### [Challenge]
Reproduce the part of the estate dispute passage between "Speaking as a" and "about to Steven.", inclusive, word for word.

Let’s move on to the courthouse hallway in Brookville on a lovely November day in 2009 for some skullduggery between Michael and Keyrock vs Steven and reason. According to Steven’s written and sworn public testimony, these two clever fellows insisted to Steven that they couldn’t accept an offer to buy the Malibu from the estate in-kind against his eventual settlement to settle this issue because the estate needed the cash to pay the bank because the estate was in a “financial crisis”. But the bank was only owed $2000 at that point, and a few minutes later Keyrock was explaining in court that we had sold land pending approval of the court and that he right now had a $20,000 down payment, check in hand. Right there, Gary E Smith of Connersville, Indiana bald face lied to a client in order to sabotage his and my interests. Did I mention that me and Steven paid 2/3 of the freight for this lying shyster? It’s communism and terrorism, I tell ya.
Speaking of communism and terrorism, let me give you Keyrock’s most clever trick of caveman economics: He apparently purposely simply ran Howard’s main debt, a $48K bank loan, into default for over a year. Now, the estate held more than twice that value in stock in the bank to which the loan was owed. Indeed, that was the collateral for the loan. The estate purposely put off the obvious point of selling the bank back some of our stock to cover the loan as they were asking, and ran up Lord knows what kind of extra interests and penalties – or the point of even just selling enough stuff from a near half million dollar estate to keep making Howard’s $500/month payments. Heck, the continuing dividends on that bank stock would have paid half the payments without selling anything at all.
Speaking as a forensic pathologist for what’s left of my dumb cracker ass, the only and obvious point of running this loan into an expensive default like this was to use that as a club to beat ol’ Al and take my little bit of stuff and generally fulfill the Prime Directive. The “financial crisis” of the defaulted loan means that really the only way to pay that mortgage was to sell my home and/or my car out from under me. There’s $100K+ in bank stock, but really they’ve just GOT to have my five year old Malibu to pay a $48K debt. They eventually sold the bank enough stock to leave $2000 in debt to hold over me – the $2000 they were moaning about to Steven.

### [Data shown]
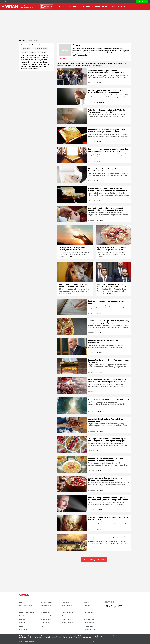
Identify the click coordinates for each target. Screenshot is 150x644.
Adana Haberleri (67, 606)
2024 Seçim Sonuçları (26, 609)
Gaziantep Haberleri (68, 616)
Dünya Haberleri (46, 612)
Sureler (99, 122)
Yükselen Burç (88, 609)
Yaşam (69, 294)
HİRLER (45, 6)
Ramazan (87, 616)
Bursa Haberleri (67, 609)
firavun (25, 52)
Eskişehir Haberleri (68, 612)
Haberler (22, 40)
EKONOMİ (106, 6)
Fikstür (21, 626)
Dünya (99, 529)
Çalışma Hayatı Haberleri (27, 612)
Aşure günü (26, 48)
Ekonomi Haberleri (46, 609)
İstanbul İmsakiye (89, 619)
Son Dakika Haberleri (26, 606)
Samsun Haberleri (68, 622)
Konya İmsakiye (89, 626)
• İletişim (93, 641)
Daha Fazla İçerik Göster (94, 560)
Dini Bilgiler (101, 102)
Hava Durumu (24, 616)
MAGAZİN (115, 6)
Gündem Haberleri (46, 602)
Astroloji (86, 602)
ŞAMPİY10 (96, 6)
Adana (99, 83)
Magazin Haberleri (46, 616)
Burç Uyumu (87, 606)
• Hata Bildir (123, 641)
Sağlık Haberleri (46, 619)
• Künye (86, 641)
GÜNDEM (86, 6)
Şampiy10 (22, 622)
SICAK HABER (60, 6)
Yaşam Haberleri (46, 606)
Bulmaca (22, 619)
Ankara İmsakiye (89, 622)
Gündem (108, 257)
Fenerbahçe (109, 294)
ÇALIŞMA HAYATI (74, 6)
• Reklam (116, 641)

### [Correct output]
Speaking as a forensic pathologist for what’s left of my dumb cracker ass, the only and obvious point of running this loan into an expensive default like this was to use that as a club to beat ol’ Al and take my little bit of stuff and generally fulfill the Prime Directive. The “financial crisis” of the defaulted loan means that really the only way to pay that mortgage was to sell my home and/or my car out from under me. There’s $100K+ in bank stock, but really they’ve just GOT to have my five year old Malibu to pay a $48K debt. They eventually sold the bank enough stock to leave $2000 in debt to hold over me – the $2000 they were moaning about to Steven.